WHAT THE TASK ASKS:
Copy the stretch of records below from the line containing "will tap(662, 119)." through the line containing "click(x=1118, y=278)", reproducing each line precisely.

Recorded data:
--- start ---

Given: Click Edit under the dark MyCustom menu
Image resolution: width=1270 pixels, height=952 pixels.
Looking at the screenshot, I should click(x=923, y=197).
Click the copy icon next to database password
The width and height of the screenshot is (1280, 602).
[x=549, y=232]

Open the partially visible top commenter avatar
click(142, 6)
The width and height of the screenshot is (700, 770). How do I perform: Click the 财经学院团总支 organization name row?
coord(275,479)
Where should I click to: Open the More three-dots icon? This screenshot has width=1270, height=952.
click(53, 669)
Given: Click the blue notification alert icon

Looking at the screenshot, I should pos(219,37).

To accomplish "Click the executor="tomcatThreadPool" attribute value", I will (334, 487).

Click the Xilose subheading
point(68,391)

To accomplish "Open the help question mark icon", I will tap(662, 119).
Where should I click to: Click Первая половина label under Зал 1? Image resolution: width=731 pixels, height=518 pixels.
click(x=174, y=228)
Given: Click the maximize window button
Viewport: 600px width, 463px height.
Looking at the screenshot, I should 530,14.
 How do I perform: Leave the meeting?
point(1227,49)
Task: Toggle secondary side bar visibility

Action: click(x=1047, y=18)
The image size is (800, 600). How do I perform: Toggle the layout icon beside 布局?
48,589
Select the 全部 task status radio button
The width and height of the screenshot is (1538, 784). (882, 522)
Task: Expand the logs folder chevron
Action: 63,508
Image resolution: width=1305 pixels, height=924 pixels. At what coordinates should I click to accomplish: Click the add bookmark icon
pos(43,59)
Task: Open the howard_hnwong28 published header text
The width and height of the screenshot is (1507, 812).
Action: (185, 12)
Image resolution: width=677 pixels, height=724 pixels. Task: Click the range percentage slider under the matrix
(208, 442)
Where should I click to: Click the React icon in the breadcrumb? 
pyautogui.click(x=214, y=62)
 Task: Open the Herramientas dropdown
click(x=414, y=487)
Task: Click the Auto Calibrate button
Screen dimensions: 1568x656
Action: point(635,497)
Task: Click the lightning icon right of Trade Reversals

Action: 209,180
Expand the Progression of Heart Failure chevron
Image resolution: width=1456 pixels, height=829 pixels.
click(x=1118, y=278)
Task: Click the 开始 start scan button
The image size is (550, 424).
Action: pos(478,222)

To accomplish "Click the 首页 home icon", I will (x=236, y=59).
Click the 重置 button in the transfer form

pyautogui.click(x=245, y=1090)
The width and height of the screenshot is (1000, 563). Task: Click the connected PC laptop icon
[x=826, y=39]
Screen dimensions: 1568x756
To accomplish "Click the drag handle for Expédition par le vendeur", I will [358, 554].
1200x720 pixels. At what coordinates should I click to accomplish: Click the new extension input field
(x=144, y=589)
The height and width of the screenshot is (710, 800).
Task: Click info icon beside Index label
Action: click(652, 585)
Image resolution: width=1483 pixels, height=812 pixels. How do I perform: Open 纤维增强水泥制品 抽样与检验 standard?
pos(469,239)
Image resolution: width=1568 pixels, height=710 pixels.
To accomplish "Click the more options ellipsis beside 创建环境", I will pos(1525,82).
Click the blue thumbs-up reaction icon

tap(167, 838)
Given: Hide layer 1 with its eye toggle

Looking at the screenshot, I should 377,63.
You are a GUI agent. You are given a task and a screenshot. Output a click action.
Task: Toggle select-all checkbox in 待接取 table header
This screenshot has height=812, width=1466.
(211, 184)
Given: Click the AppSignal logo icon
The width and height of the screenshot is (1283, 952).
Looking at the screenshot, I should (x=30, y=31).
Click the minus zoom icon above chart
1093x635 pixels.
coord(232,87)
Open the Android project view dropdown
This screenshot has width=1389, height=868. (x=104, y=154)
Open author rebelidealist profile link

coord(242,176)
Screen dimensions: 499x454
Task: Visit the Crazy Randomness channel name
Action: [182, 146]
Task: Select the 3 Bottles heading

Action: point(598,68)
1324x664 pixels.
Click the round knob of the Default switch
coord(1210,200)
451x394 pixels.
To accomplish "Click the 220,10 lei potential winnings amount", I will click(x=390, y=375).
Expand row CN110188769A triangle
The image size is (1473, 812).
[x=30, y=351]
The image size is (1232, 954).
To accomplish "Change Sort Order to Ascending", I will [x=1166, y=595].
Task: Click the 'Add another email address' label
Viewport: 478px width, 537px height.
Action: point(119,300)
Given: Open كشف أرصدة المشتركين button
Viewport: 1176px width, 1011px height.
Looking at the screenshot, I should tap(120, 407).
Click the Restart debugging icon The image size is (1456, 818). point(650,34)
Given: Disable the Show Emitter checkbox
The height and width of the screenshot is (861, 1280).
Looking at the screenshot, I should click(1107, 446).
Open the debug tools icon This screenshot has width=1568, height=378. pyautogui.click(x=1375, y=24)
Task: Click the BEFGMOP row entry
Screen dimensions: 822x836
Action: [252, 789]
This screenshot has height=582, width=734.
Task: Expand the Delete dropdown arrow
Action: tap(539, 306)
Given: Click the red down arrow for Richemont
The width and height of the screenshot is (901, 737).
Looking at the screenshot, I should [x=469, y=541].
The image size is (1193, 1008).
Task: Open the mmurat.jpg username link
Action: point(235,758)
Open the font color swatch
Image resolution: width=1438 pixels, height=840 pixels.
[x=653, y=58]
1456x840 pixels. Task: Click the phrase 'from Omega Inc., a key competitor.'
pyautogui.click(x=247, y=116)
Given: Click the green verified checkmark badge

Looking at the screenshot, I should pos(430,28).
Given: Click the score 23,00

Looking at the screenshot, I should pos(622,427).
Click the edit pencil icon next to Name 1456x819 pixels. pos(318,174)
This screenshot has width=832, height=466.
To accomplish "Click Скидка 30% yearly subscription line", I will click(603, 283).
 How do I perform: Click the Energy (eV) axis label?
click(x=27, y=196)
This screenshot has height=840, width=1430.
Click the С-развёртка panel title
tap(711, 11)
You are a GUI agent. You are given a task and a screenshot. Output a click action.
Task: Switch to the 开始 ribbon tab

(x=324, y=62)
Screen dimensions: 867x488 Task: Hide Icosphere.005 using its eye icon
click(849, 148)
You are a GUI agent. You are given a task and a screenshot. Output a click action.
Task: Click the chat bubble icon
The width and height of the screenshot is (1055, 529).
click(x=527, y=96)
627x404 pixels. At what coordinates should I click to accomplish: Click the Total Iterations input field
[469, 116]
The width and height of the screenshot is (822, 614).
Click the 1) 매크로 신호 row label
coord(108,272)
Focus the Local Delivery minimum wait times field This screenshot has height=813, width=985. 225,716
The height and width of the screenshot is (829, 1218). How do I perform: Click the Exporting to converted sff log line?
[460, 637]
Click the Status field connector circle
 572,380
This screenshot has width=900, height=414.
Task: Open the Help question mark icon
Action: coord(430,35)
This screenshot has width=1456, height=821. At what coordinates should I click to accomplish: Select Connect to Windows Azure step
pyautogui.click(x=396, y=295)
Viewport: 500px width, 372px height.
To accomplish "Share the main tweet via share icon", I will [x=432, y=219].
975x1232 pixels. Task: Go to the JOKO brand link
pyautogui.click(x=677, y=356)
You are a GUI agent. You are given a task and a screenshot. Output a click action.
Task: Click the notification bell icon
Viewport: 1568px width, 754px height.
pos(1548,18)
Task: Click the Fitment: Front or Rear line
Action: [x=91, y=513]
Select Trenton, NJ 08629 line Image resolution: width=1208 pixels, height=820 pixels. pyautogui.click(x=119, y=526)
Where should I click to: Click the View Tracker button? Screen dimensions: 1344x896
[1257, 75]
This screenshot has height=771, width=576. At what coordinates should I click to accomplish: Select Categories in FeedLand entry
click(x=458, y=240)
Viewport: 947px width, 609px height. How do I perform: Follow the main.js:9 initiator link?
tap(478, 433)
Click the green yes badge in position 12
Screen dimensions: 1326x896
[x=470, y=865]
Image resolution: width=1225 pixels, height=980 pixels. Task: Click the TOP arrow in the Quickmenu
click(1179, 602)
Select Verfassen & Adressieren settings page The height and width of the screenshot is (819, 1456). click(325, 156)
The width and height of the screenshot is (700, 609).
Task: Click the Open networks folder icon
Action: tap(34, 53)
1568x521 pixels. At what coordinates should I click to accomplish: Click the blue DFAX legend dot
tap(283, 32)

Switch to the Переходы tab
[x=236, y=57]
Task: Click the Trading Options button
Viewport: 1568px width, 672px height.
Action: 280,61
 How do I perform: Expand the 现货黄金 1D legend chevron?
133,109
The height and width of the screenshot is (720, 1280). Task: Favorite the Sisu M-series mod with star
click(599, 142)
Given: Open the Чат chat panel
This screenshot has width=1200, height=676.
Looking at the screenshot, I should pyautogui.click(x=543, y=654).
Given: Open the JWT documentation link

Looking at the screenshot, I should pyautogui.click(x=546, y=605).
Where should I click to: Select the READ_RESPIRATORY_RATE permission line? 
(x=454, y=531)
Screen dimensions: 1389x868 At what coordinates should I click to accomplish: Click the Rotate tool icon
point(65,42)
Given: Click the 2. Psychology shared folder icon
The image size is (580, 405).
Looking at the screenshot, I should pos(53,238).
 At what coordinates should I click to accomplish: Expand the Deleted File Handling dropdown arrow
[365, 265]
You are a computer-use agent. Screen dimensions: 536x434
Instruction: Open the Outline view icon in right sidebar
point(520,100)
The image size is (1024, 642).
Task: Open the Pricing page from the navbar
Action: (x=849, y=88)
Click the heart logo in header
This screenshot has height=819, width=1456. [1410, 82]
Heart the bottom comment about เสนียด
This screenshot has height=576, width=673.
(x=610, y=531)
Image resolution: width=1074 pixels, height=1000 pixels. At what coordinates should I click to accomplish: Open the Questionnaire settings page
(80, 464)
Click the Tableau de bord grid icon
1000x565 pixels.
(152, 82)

--- end ---

ANSWER:
To accomplish "Open the help question mark icon", I will tap(662, 119).
Where should I click to: Click Первая половина label under Зал 1? Image resolution: width=731 pixels, height=518 pixels.
click(x=174, y=228)
Given: Click the maximize window button
Viewport: 600px width, 463px height.
Looking at the screenshot, I should 530,14.
 How do I perform: Leave the meeting?
point(1227,49)
Task: Toggle secondary side bar visibility

Action: click(x=1047, y=18)
The image size is (800, 600). How do I perform: Toggle the layout icon beside 布局?
48,589
Select the 全部 task status radio button
The width and height of the screenshot is (1538, 784). (882, 522)
Task: Expand the logs folder chevron
Action: 63,508
Image resolution: width=1305 pixels, height=924 pixels. At what coordinates should I click to accomplish: Click the add bookmark icon
pos(43,59)
Task: Open the howard_hnwong28 published header text
The width and height of the screenshot is (1507, 812).
Action: (185, 12)
Image resolution: width=677 pixels, height=724 pixels. Task: Click the range percentage slider under the matrix
(208, 442)
Where should I click to: Click the React icon in the breadcrumb? 
pyautogui.click(x=214, y=62)
 Task: Open the Herramientas dropdown
click(x=414, y=487)
Task: Click the Auto Calibrate button
Screen dimensions: 1568x656
Action: point(635,497)
Task: Click the lightning icon right of Trade Reversals

Action: 209,180
Expand the Progression of Heart Failure chevron
Image resolution: width=1456 pixels, height=829 pixels.
click(x=1118, y=278)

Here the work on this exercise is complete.